Whenever a line of the listing contains the string "screenshot", return that line.
** Exercise input follows **
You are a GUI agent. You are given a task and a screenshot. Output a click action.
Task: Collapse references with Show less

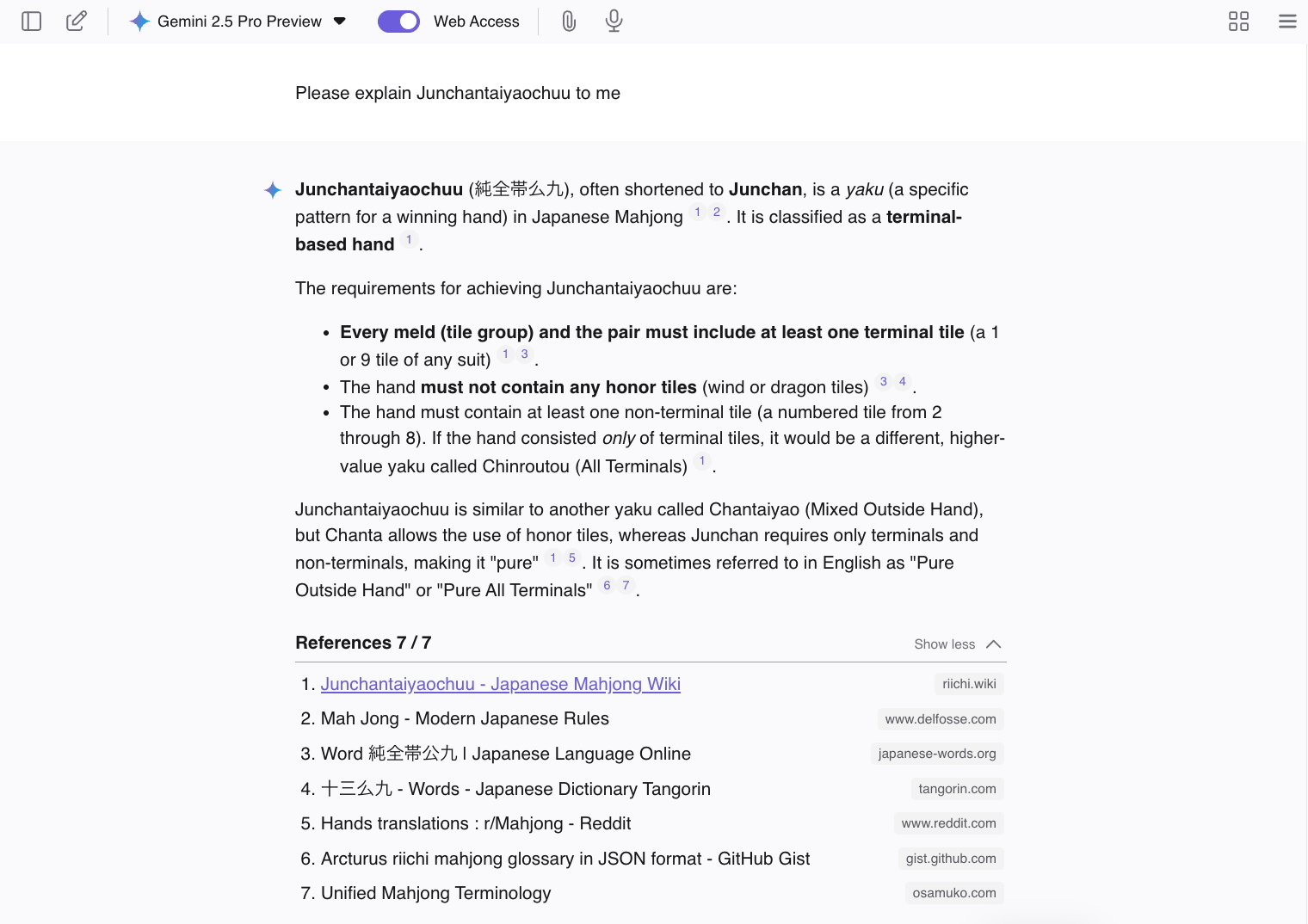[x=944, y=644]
** End of Exercise input **
** Exercise input follows **
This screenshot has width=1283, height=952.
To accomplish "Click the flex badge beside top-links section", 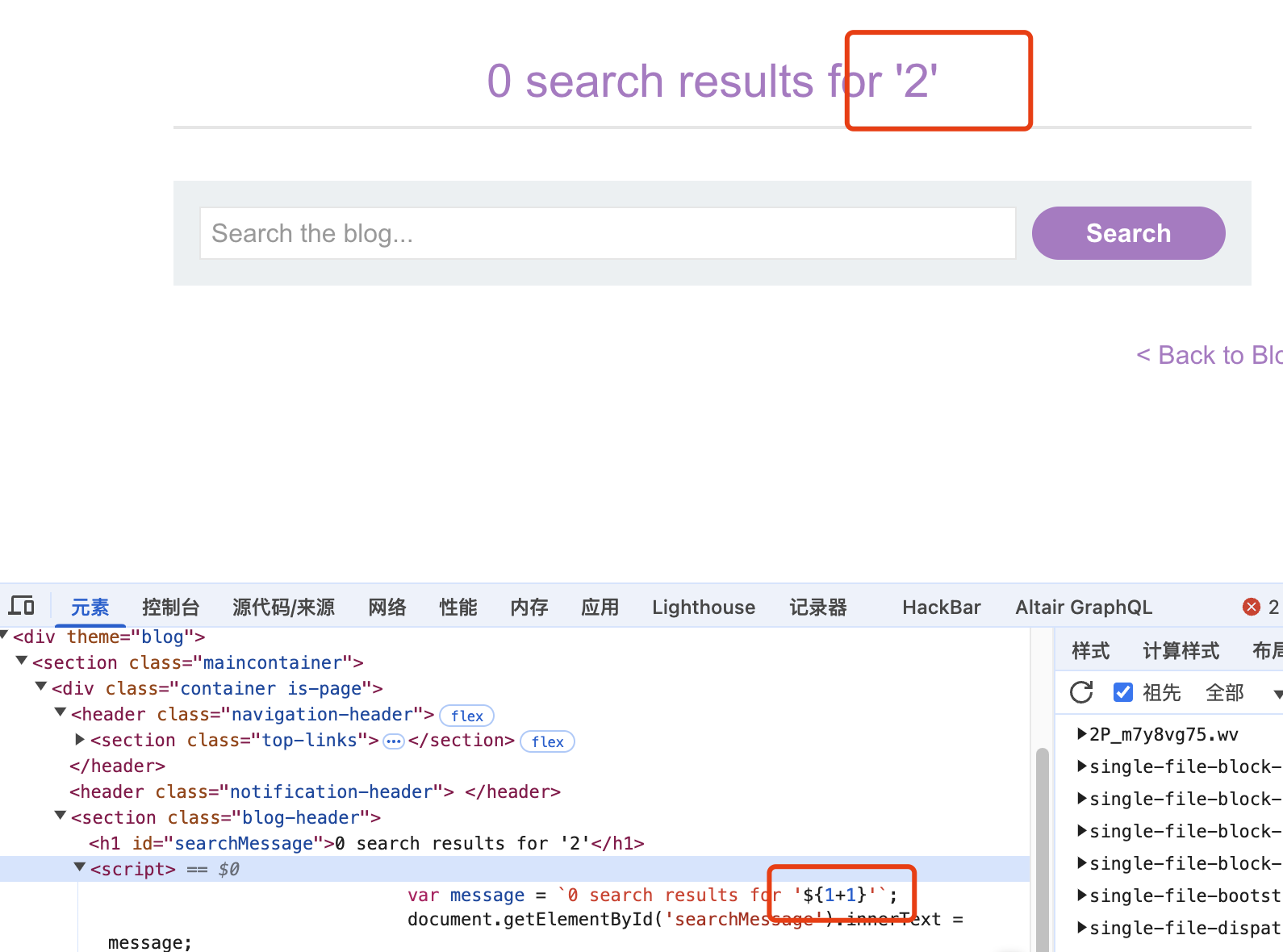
** End of Exercise input **
** Exercise input follows **
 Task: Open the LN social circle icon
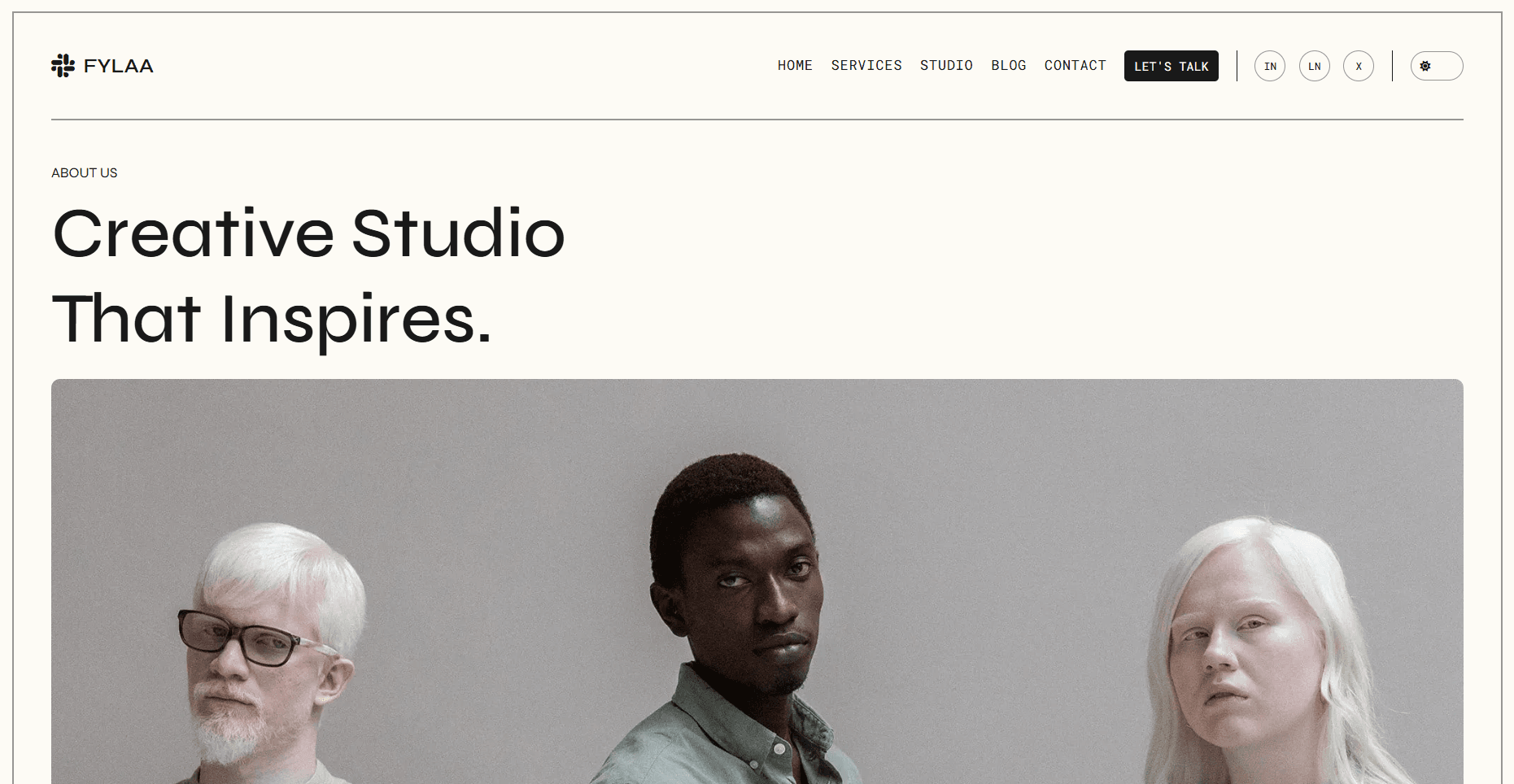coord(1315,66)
** End of Exercise input **
* [Solution below]
You are a GUI agent. You are given a task and a screenshot. Output a click action.
This screenshot has width=1283, height=952.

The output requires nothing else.